The possible growth process of alloy nanotubes is illustrated in Figure 2. Figure 2A is the cross-section of the AAO template. After spraying the gold as the working electrode, some gold particles are sprayed on the bottom wall of the AAO (Figure 2B). When deposition voltage applied, high charge density would form near the bottom wall of AAO around gold particles. Such a stronger electrochemical activity makes the alloy conducive to growth along the wall of AAO template (Figure 2C). As time goes on, the nanotubes become longer while the thickness increases (Figures 2D,E), and finally turn into nanorods (Figure 2F). Throughout the process, the influence of the electric field and adsorption energy on the growth of alloy exists which cause different growth priorities and results in the product morphology variation from nanotubes to nanorods (Li et al., 2009). At the initial stage of growth, the alloy grows along the wall of the AAO template, which may be because of the increased metal ion concentration around the wall of AAO template induced by surface absorption and the existence of conductive particles in tubes. Considering the narrow channel between electrolyte and cathode surface, the metal ion concentration around the AAO has a dominating effect in the initial electrodeposition process. These reasons make the growth of nanotubes more favorable in the early stage of deposition. But with the extension of time, the wall of nanotubes gets thicker gradually. The adsorption effect becomes weaker and the electric field effect is more prominent. The nanoparticles begin to stack inside the tubes until the product are completely filled. Besides, the increase of voltage is helpful to deposit. But the growth rate is too fast to control when the voltage is too high.

FIGURE 2

Figure 2. Schematic diagram of the growth of alloy nanotubes. (A) section of AAO template, (B) section after spraying gold, (C–F) deposition process in template.

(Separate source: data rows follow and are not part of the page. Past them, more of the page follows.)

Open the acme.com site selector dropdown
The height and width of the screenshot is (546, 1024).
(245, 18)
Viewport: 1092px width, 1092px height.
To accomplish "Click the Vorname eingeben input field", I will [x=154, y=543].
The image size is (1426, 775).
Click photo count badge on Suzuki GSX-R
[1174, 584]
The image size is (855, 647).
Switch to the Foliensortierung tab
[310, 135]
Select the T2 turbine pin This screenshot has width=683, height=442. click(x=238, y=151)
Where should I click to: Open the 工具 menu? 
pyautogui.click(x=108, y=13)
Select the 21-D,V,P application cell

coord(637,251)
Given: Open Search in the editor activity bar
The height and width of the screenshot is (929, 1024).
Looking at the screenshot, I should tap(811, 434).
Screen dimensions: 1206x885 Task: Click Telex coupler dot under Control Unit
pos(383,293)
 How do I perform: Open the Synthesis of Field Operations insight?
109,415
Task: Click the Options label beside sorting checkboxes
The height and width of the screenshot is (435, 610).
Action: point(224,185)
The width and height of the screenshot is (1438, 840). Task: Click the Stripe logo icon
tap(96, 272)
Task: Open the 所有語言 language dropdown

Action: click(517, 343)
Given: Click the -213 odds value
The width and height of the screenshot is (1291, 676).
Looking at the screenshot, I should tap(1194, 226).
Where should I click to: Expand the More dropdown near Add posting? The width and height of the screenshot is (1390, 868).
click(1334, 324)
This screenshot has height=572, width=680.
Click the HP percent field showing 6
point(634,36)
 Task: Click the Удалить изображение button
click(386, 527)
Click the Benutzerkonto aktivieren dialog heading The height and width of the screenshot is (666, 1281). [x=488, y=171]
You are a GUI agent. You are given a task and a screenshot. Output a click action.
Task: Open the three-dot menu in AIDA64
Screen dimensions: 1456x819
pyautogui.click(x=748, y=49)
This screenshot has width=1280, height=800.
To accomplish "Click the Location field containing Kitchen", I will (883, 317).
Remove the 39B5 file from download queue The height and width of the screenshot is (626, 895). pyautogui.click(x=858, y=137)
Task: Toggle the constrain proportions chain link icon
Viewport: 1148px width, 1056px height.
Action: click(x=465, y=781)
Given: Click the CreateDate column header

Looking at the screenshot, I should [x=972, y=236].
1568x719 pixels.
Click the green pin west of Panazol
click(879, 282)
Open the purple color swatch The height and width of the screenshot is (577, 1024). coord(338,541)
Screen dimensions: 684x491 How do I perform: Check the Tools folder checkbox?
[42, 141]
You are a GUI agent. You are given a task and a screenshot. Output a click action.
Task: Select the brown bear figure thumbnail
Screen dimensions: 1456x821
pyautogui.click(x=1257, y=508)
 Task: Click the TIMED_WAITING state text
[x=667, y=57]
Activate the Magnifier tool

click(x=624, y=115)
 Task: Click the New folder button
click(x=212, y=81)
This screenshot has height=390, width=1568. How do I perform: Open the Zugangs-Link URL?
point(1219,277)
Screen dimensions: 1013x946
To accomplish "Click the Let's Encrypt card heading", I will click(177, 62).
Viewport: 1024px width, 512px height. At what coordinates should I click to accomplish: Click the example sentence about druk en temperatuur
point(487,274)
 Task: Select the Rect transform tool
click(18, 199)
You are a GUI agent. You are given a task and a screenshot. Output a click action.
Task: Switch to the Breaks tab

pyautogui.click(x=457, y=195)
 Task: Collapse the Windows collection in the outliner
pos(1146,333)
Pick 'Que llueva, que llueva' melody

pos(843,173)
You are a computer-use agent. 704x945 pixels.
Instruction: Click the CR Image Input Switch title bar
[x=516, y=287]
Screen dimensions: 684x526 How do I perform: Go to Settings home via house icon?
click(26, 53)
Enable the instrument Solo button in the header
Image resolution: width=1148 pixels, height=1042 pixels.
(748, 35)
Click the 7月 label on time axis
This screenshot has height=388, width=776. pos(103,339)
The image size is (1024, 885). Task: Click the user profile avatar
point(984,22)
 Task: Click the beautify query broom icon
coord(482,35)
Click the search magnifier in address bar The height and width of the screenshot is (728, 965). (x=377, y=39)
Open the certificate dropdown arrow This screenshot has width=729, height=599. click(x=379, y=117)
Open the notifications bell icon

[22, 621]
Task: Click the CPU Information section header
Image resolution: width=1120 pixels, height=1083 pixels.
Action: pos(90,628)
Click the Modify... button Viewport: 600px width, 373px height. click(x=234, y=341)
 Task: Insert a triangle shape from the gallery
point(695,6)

Thus, it is clear that the voltage and time play a critical role during the formation of nanotubes. We choose the deposition voltage of −1.0 V and deposition time for 1 h to do more detailed study after taking into account all the above-mentioned experimental condition. The morphology and composition of the nanotubes are shown in Figure 3. The high magnification of SEM observation (Figure 3A) reveals that well-aligned CoNiCu nanotubes are formed on the substrate face. The diameter of nanotubes is about 280 nm, indicating that the nanotubes grow along the wall. The average length of the nanotubes is about 2 μm from the cross-section image (Figure 3B). The result of EDS shown in Figure 3C confirms that the nanotubes are composed of 64.7 wt% Co-19.4 wt% Ni-15.9 wt% Cu. The Al, O, and Au peaks originate from the AAO temple. The crystal phase of CoNiCu nanotubes was further confirmed by XRD. The XRD patterns (Figure 3D) indicate that the nanotubes are of high crystallinity. The background interfering peaks are due to residual alumina, ITO, and Au. Furthermore, no peaks assigned to the pure metals are observed which reveals a ternary alloy was formed.

FIGURE 3

Figure 3. CoNiCu nanotubes arrays with applied potential −1.0 V (A) dissolving the AAO template; (B) cross-section image embedded in AAO channels; (C) energy dispersive spectra of CoNiCu embedded in AAO channels; (D) XRD patterns of prepared nanotubes arrays transferred on ITO.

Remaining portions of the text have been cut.